6What maintenance does a biomass boiler require?
While fossil fuelled boilers usually require an annual maintenance visit only, biomass boilers require more attention. Biomass boilers burning even the most difficult of materials can operate unattended, but weekly inspection visits are required to carry out a visual inspection of the boiler and fuel feed system, to check the lubrication of bearings and to empty the ashbin. If the boiler is not fitted with automatic flue cleaning, regular cleaning of the flue tubes is required using a flue brush.
7Can a biomass boiler supply hot water in summer as well as heating in winter?
Summer hot water loads are usually very small in relation to the size of the boiler, typically 5% - 10% of the boiler rating and, as such, are always less than the minimum output of the boiler. The use of a correctly sized buffer vessel allows the boiler to be operated for short periods once or twice a week to charge the vessel. Hot water is then drawn from the buffer vessel as required to meet the load.
8What are the main components of a biomass system?

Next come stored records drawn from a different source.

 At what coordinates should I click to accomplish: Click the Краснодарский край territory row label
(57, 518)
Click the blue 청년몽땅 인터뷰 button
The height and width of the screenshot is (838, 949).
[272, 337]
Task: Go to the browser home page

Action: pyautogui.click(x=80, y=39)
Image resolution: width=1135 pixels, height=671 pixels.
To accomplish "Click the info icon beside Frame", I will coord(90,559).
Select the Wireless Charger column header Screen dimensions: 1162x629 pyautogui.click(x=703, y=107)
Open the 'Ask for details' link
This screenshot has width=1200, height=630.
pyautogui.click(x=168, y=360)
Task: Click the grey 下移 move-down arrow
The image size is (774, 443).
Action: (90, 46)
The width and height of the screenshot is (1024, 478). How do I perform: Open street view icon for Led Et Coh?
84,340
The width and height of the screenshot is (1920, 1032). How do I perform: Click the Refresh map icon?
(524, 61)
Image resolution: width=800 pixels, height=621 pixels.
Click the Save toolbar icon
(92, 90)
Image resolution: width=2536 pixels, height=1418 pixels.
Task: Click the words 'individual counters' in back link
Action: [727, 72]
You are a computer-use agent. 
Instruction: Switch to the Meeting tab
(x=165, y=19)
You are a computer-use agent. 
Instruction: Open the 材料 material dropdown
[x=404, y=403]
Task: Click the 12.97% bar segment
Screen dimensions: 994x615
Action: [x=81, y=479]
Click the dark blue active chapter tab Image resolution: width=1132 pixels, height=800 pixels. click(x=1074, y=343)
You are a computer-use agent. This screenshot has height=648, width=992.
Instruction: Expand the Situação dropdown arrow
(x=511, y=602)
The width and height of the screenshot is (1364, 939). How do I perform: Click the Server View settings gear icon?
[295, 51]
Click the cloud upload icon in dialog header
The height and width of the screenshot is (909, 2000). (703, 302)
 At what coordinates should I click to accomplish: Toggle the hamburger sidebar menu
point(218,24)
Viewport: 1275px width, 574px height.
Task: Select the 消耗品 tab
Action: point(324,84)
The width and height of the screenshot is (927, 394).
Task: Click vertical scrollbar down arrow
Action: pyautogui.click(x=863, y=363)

In addition to the boiler itself, a biomass system will require a fuel store (silo) and a mechanism to extract fuel from the store and to feed it into the boiler. The flue gases may require treatment and a cyclone grit arrestor is the most common flue gas cleaning device. Where a cyclone or other flue filtration system is fitted, an induced draught fan will be required on the flue. Finally, a buffer vessel will be required for the majority of boilers in the majority of circumstances.
9Can a biomass boiler work fully automatically?
All but the smallest of biomass systems can be configured to work fully automatically. Typical automated features include time switch or optimum start/stop, fuel feed, de-ashing and flue cleaning. The majority of boilers can operate for up to 1 week at a time without manual intervention.
10Do I need a tall chimney?
The height of flue required depends on many factors including the boiler rating, whether an induced draught fan is installed and whether the boiler is to be installed in a Smoke Control Area. The Biomass System Feasibility Guide, also available on the BEC website, contains a Flue Selection Flowchart which leads the user through the regulations relating to flue height. This chart should be referred to for a definitive answer.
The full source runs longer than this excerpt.